Come osava essere tanto impudente circa il suo piano? Poiché sapevo che lei intendeva farmi cadere preda del laudano nel mio stato di debolezza, e poi con l’aiuto di complici mi avrebbe portato via. E cosa avrebbero fatto alla povera Zsuzsa, una volta che fossi stato opportunamente tolto di mezzo?

Mi alzai in piedi, afferrai la caraffa e il bicchiere, e lo scagliai alla cieca, poi mi voltai, dando le spalle alla tintinnante pioggia di schegge per cadere in ginocchio, chinandomi in avanti finché la mia fronte non si fermò contro il freddo marmo. Rimasi così, in uno stato di estrema disperazione e confusione, allo stesso tempo innamorato di mia moglie e pieno di irragionevole rabbia verso di lei.

Mentre stavo lì, rannicchiato, il sole tramontò, e le ombre si allungarono, poi si scolorirono completamente nel buio.
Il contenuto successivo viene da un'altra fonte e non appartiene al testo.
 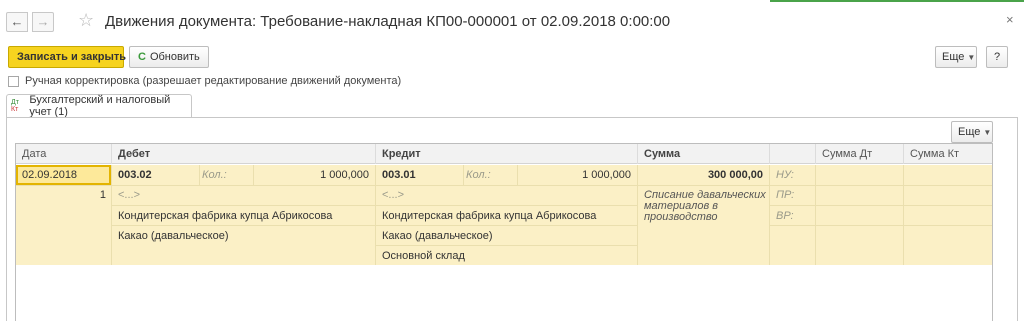 I want to click on header-flags, so click(x=793, y=154).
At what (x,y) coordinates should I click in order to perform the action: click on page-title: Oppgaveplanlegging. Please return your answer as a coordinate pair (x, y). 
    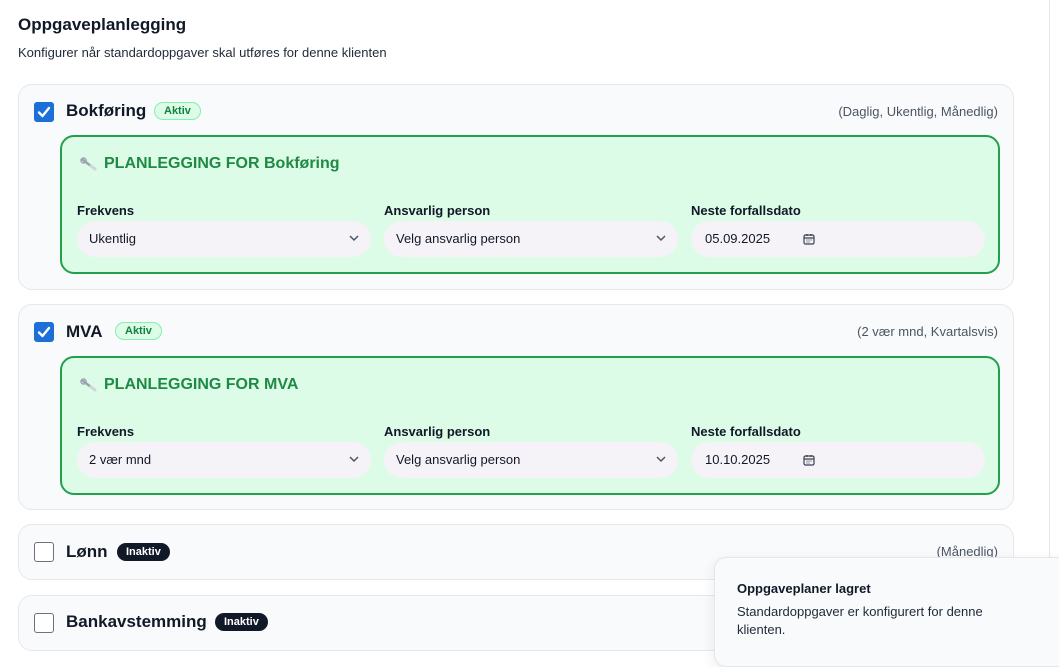
    Looking at the image, I should click on (102, 24).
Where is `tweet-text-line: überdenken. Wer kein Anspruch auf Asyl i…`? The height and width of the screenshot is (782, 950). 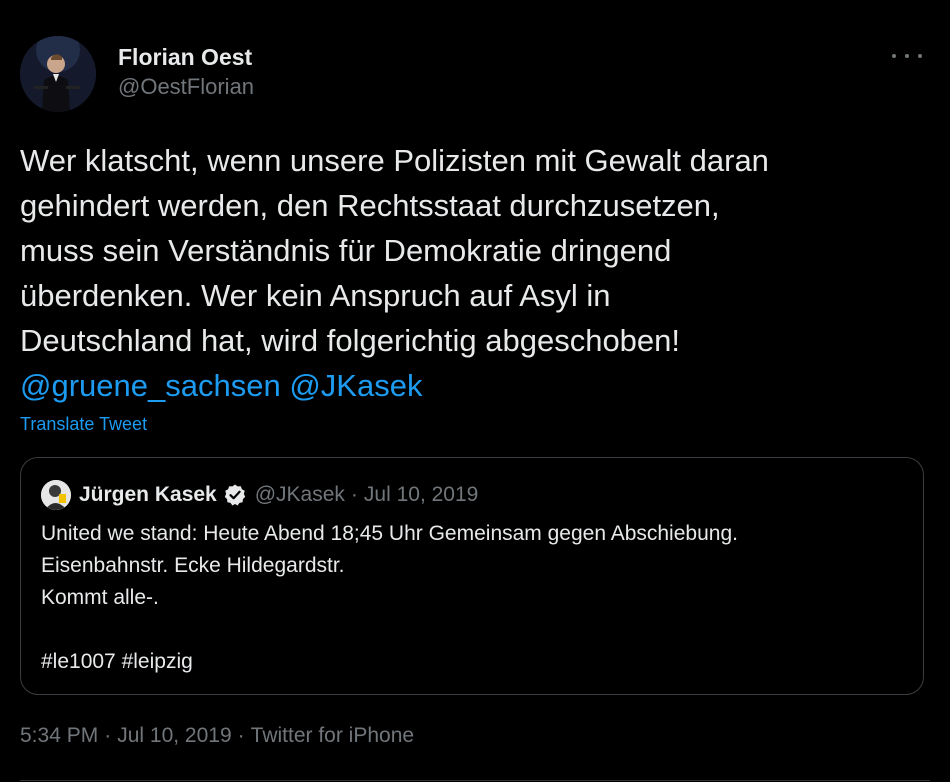
tweet-text-line: überdenken. Wer kein Anspruch auf Asyl i… is located at coordinates (316, 296).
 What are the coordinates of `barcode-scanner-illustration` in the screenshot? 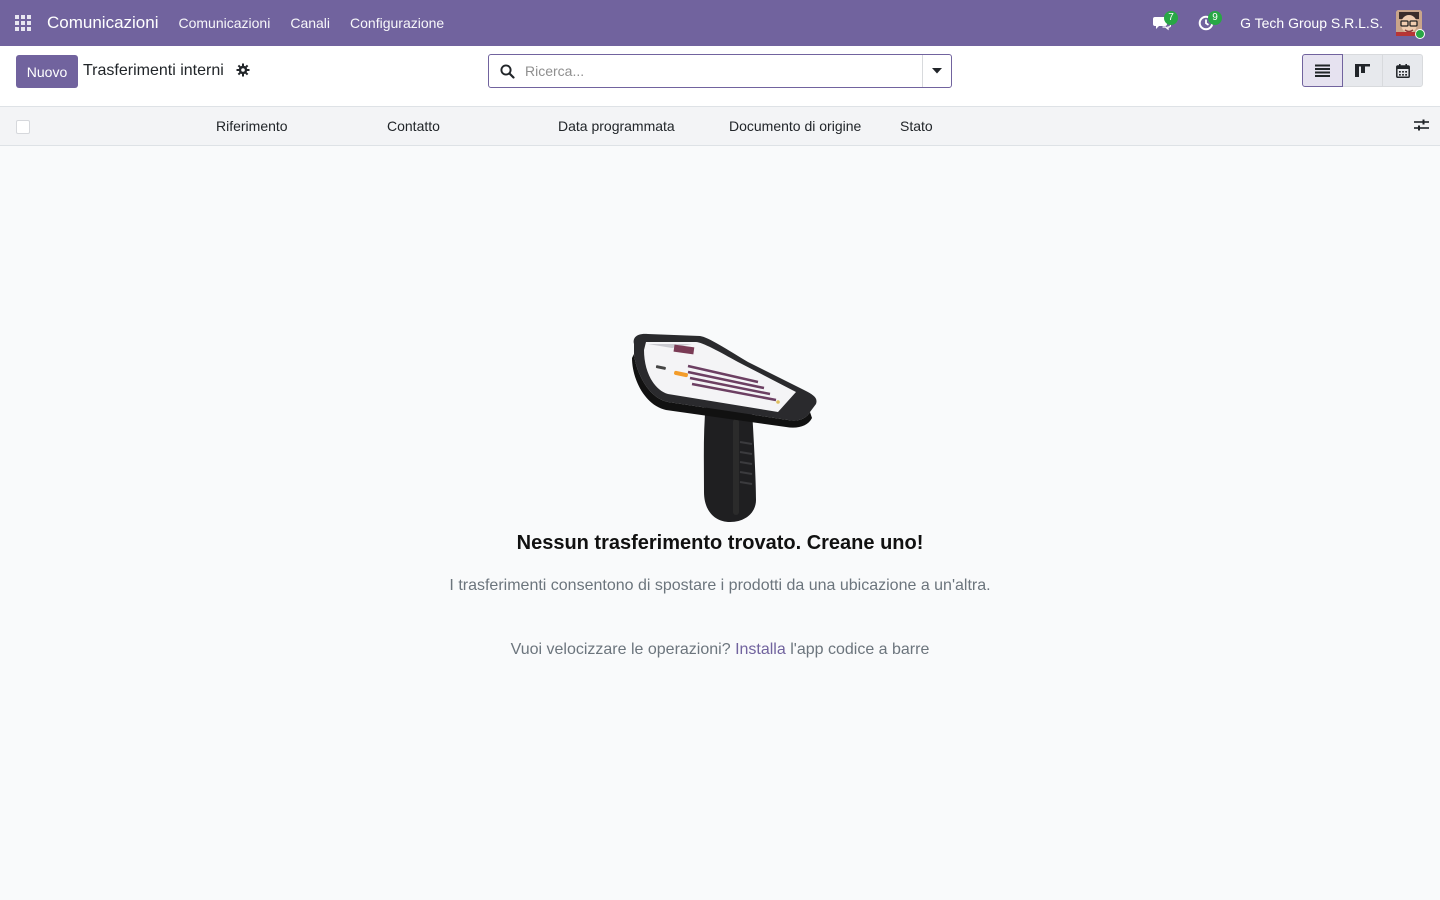 It's located at (724, 428).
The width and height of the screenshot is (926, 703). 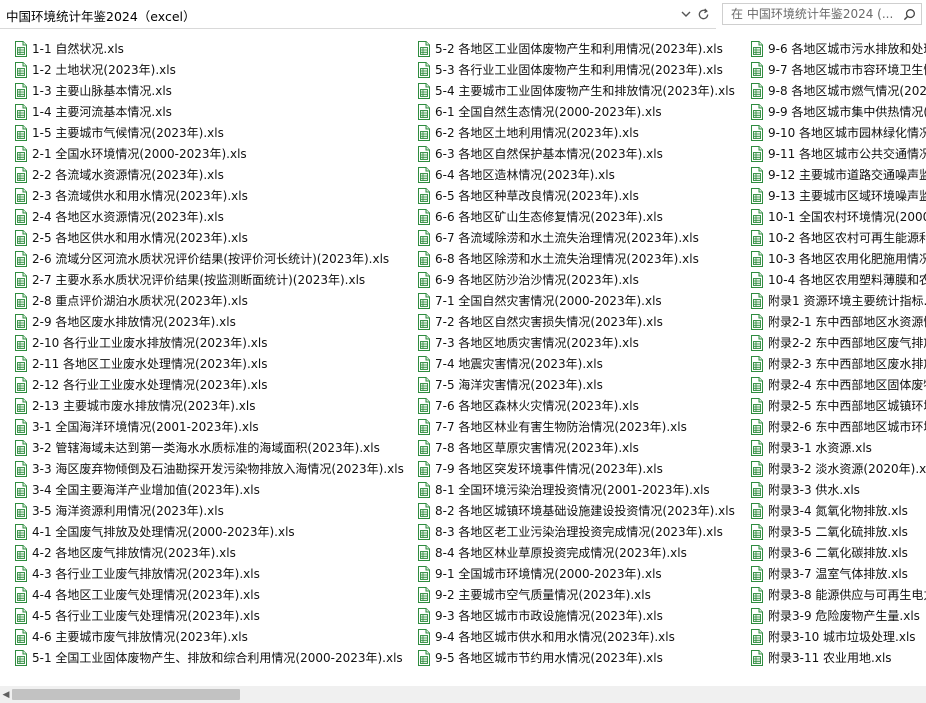 I want to click on file-item: 10-4 各地区农用塑料薄膜和农, so click(x=831, y=280).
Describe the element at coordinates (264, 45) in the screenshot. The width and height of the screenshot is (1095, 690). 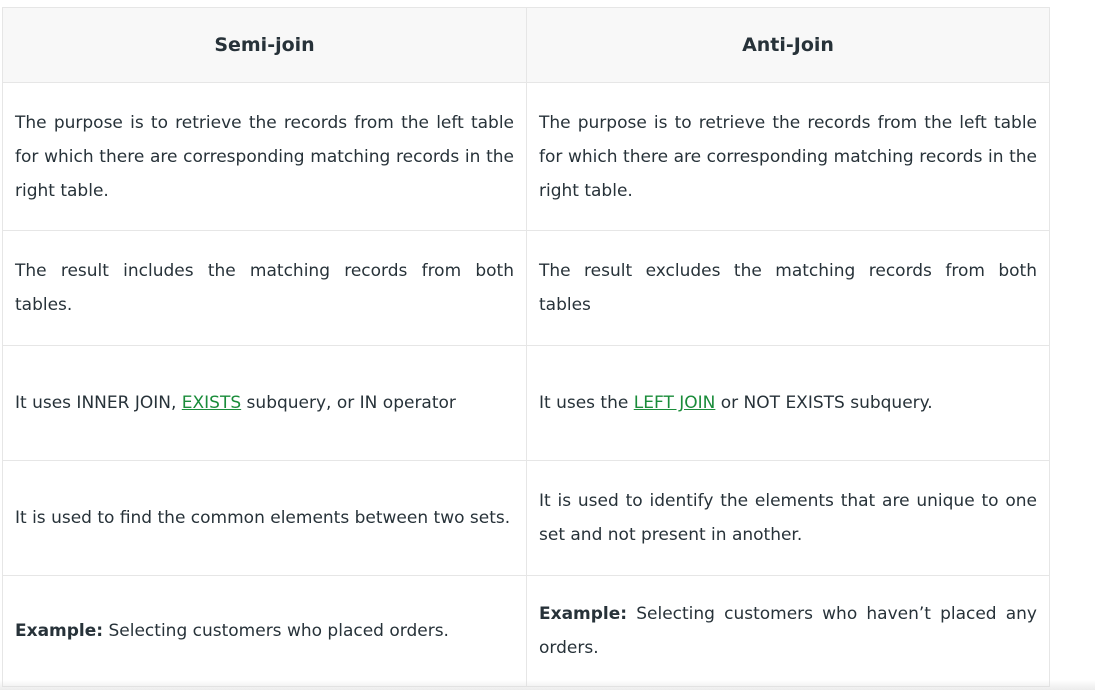
I see `column-header-semi-join: Semi-join` at that location.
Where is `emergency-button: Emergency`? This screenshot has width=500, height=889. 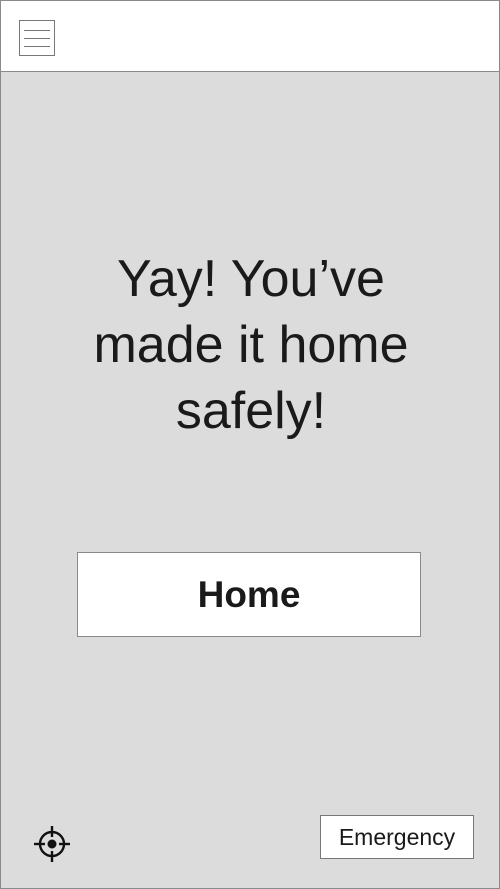
emergency-button: Emergency is located at coordinates (397, 837).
Ben presto l’oppio cominciò ad abbassare il suo grigio velo sulle mie facoltà e il sonno a minacciarmi. Lottai contro di esso, cercai di concentrare la mia attenzione vagante sui rumori all’esterno della tomba, in ascolto degli intrusi che, presto, sarebbero certamente venuti. Ma caddi in un altro stato a metà tra la veglia e il sonno, con il viso ancora premuto contro il pavimento, le mani sugli occhi chiusi. Sentii ancora gli artigli penetrare nel mio cervello ma, questa volta, mi arresi serenamente e non lottai.

L’oscurità intorno a me riempiva tutto di una brillantezza soprannaturale e allora abbassai le mani per vedere gli occhi verdi dello zio, accesi di un’interna incandescenza. Ma il bordo scuro della sua forma restava invisibile: soltanto gli occhi apparivano, sebbene lo udissi parlare con chiarezza.

«Sii forte, Arkady. Stai sveglio soltanto un altro po’, e tutto andrà bene».

La sua voce era musicale, rasserenante, piacevole a sentirsi, e presto mi calmai. Ma, nonostante la sua insistenza, caddi dopo qualche minuto in un profondo sonno. Per quanto tempo abbia dormito non lo so, ma fui svegliato un po’ di tempo dopo, quando il corridoio si accese con il lontano e giallo chiarore di una lanterna e dei passi riecheggiarono all’entrata della tomba, seguiti dal ringhiare di un lupo e dalle grida d’orrore di un uomo.